Active Learning: Aims and Implications
The Writing Program's Faculty Resource pages aim to:
- Outline a pedagogy that coheres the various methods commonly used in Dartmouth's writing classrooms;
- Offer strategies to make these methods even more effective;
- Introduce our methods and philosophies to instructors who are new to the program.
Dartmouth's writing instructors employ an array of effective instructional methods as they teach writing. Many of these methods are drawn from the pedagogy known as Active Learning (sometimes referred to as "engaged learning," or "student-centered learning"). Active Learning pedagogy seeks to overhaul the model of education in which students impassively receive knowledge from their instructors. In Active Learning classrooms, students are challenged to forego passivity in favor of contribution and participation. Responsibility for learning changes hands as instructors and students collaborate to teach and learn from one another
Active Learning classrooms are distinguished by three principles:
- Active Learning is student-driven. In the Active Learning classroom, students might be asked to lead discussion, to design their own writing assignments, to instruct their peers, and to collaborate with their instructor to determine course aims and assess course work.

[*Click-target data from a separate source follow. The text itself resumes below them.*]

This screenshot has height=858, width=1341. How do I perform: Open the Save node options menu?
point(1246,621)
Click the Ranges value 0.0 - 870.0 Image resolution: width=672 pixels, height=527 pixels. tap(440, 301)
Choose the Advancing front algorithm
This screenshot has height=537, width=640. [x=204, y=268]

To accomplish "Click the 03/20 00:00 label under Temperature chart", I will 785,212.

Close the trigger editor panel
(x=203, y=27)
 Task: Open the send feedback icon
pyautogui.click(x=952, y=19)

- Active Learning teaches students how to learn in collaboration with their peers, creating a community that facilitates learning. This community, properly designed, helps students to understand the expectations and conventions of the community of scholars that they are about to join.

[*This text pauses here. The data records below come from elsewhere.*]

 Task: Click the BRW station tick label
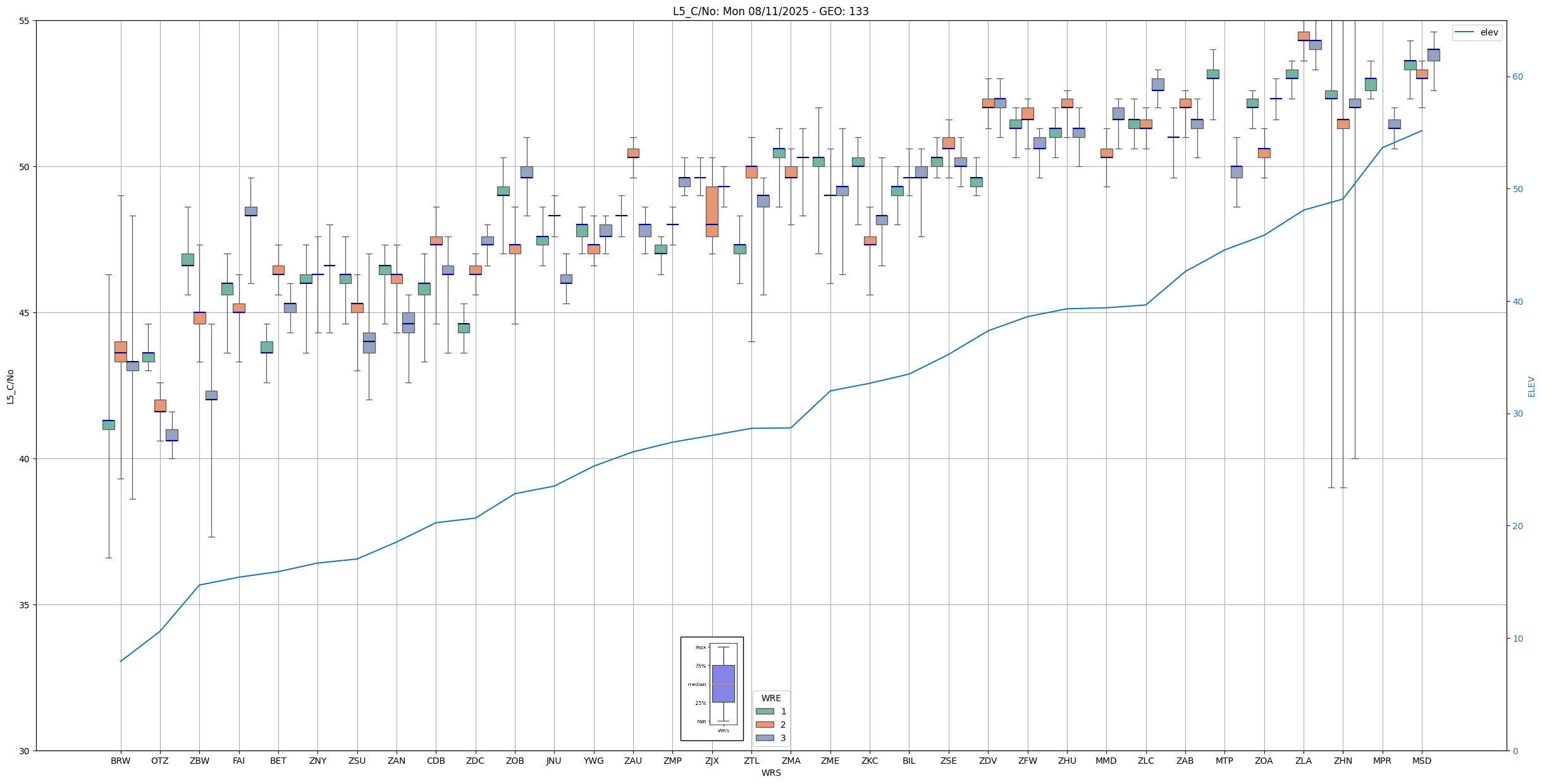120,761
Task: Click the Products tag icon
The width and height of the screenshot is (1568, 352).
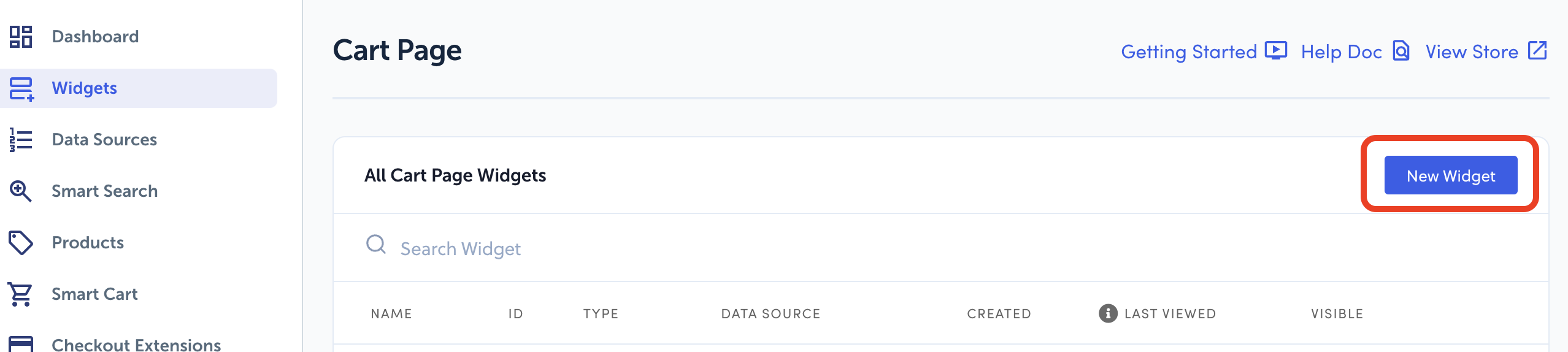Action: click(x=21, y=243)
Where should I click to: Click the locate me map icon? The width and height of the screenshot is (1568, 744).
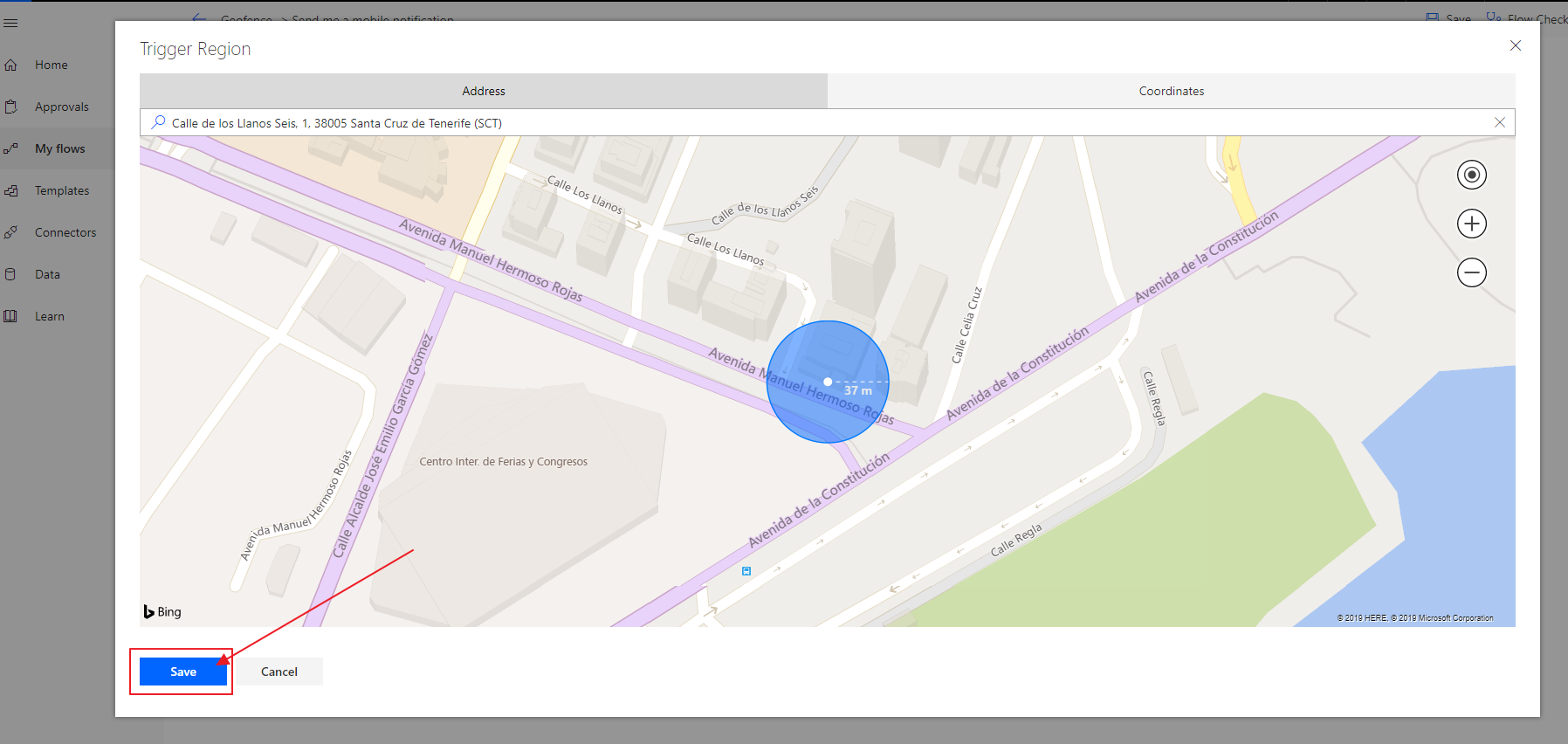tap(1471, 175)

- Active Learning asks instructors to transfer to students some portion of the authority that has traditionally been theirs. Students, in turn, take increased responsibility for their writing educations. Transferring authority requires instructors to shift their focus from setting standards to diagnosing problems, from giving direction to facilitating learning, from focusing exclusively on product to supporting process. In the Active Learning classroom, instructors, like students, remain actively engaged.